TEXTAUSZUG:
——

Der Addressraum von dem Teil umfasst jedenfalls auch "nur" 64 Bit und skalare Operationen sind auch auf 64 Bit beschränkt. Hier mal etwas Lektüre zu dem Thema.



			
				wuselsurfer schrieb:
			
		

> Windows 32 hätte mit seinem 36bit Adress-Bus 64GByte RAM adressieren können, wurde aber von Microsoft kastriert


Aber nicht pro Prozess. Der virtuelle Addressraum bleibt bei 32 Bit, ergo ist der Nutzen von PAE auf Desktop-Systemen eher begrenzt.


----------



## Bartolas (10. April 2017)

Wird kommen sobald Microsoft glaubt damit Geld verdienen zu können. Aber zunächst müsste die Hardware her.


----------



## wuselsurfer (10. April 2017)

Incredible Alk schrieb:


> Schön. Und was hat das jetzt mit der 32bit-RAM-Grenze zu tun?





Incredible Alk schrieb:


> Der Hauptgrund, warum man von 32bit weg musste war, dass man nur 2^32 bytes an Speicher *adress*ieren kann mit 32 bit. Das entspricht 4 GiB - der Grund für die 4GB RAM Begrenzung von 32bit-Systemen.


Der Grund für die RAM-Begrenzung ist eben die Nichtbenutzung der 36bit-*Adreß*busses.
Die Breite des *Adreß*busses bestimmt die *adress*ierbare Speichermenge, nicht die Breite der Prozessorregister.
Bus (Datenverarbeitung) – Wikipedia.



Incredible Alk schrieb:


> 256 Zebibyte von ZFS sind noch *meilenweit von 10^36 Bytes* entfernt...


Ganz  klar:


> maximale Größe jedes Pools 3 × 10[SUP]23[/SUP] PiB (ca.* 2 × 10[SUP]38[/SUP] Byte*)

——

TEIL DES DATENSATZES:
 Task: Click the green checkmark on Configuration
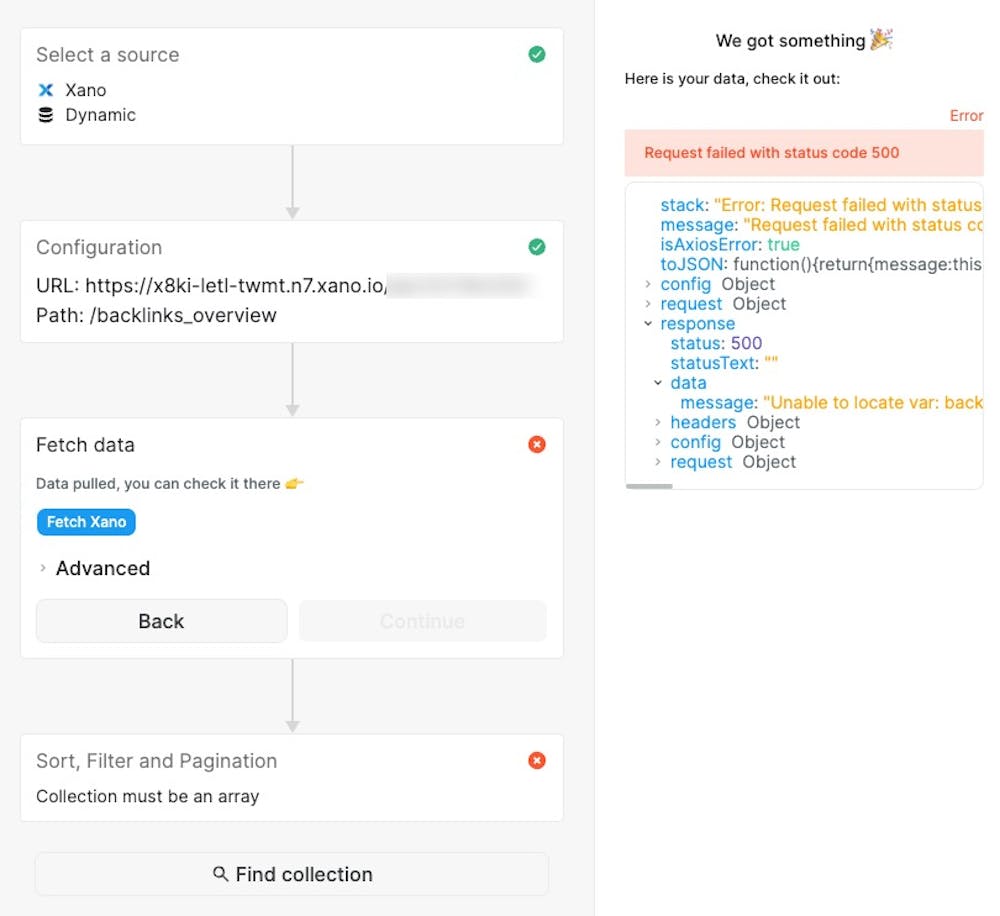[x=536, y=248]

——

DEINE AUFGABE: Gib aus dem Forenauszug über 32- und 64-Bit-Adressierung die Stelle wortgetreu wieder, beginnend mit „Aber nicht pro“ und weiter bis einschließlich „die Hardware her.“.

LÖSUNG ZUR AUFGABE:
Aber nicht pro Prozess. Der virtuelle Addressraum bleibt bei 32 Bit, ergo ist der Nutzen von PAE auf Desktop-Systemen eher begrenzt.


----------



## Bartolas (10. April 2017)

Wird kommen sobald Microsoft glaubt damit Geld verdienen zu können. Aber zunächst müsste die Hardware her.